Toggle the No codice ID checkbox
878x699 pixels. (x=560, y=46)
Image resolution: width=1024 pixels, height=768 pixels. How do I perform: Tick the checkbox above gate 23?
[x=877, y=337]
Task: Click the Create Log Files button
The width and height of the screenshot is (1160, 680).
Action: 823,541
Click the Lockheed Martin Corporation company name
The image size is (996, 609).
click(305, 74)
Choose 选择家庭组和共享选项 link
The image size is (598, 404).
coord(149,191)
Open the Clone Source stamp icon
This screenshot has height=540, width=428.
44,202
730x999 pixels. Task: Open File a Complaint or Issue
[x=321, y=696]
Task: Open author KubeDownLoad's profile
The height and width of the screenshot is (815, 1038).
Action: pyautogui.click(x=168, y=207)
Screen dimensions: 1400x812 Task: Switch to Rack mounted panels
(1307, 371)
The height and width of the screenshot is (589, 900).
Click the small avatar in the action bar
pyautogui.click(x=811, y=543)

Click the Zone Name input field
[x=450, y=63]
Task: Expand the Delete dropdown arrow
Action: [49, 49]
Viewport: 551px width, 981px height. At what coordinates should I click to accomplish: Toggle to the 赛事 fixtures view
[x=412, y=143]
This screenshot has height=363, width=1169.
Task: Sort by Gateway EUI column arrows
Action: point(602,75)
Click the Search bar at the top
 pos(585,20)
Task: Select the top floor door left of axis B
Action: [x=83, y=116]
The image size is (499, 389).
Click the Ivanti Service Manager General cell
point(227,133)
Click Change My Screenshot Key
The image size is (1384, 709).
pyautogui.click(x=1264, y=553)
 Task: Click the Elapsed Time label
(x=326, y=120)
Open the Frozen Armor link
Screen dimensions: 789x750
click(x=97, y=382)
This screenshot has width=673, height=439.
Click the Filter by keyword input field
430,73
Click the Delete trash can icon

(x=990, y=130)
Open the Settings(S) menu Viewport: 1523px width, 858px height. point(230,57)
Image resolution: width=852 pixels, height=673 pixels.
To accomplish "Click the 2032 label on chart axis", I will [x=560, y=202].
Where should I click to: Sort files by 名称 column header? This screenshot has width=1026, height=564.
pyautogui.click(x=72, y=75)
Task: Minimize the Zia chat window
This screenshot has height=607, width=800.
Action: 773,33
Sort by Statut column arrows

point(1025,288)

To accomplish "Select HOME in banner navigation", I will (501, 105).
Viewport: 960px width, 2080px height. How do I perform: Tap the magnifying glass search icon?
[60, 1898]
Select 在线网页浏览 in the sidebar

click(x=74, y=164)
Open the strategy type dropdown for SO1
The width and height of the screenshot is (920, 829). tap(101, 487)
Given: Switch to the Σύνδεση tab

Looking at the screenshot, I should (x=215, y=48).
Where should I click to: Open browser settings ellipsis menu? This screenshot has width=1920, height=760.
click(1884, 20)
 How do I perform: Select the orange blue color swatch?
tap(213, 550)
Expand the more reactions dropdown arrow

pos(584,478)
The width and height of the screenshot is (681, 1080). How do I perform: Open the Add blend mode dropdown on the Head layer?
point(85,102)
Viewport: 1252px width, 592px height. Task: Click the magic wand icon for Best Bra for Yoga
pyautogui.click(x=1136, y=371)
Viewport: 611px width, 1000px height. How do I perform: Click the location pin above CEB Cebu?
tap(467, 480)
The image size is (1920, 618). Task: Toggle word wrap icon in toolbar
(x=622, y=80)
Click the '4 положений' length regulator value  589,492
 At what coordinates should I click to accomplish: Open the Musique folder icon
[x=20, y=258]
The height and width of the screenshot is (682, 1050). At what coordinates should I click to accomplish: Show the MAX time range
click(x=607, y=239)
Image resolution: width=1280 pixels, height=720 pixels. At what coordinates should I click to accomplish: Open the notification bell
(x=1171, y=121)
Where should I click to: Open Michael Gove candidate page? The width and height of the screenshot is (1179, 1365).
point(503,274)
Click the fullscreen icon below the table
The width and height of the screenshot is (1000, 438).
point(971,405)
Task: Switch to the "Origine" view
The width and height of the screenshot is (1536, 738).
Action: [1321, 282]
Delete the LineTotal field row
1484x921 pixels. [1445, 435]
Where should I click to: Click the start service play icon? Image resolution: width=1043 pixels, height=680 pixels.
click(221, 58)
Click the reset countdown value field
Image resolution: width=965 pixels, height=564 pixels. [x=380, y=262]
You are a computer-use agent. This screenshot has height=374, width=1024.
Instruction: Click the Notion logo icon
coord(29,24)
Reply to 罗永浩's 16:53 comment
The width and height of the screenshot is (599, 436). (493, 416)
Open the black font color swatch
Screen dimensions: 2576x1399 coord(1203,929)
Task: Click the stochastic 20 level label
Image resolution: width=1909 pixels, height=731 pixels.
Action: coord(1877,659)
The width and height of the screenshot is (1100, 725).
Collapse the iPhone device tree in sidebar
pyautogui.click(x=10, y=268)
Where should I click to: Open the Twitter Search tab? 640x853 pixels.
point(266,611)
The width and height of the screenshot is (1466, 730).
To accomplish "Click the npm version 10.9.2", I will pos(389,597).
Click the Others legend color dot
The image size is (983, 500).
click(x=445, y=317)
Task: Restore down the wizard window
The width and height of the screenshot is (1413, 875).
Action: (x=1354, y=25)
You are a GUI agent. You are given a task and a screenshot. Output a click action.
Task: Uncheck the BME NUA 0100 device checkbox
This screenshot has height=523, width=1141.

**Your objective**
A single number is the answer: how many lines of the material contain "link"?

**Written answer**
2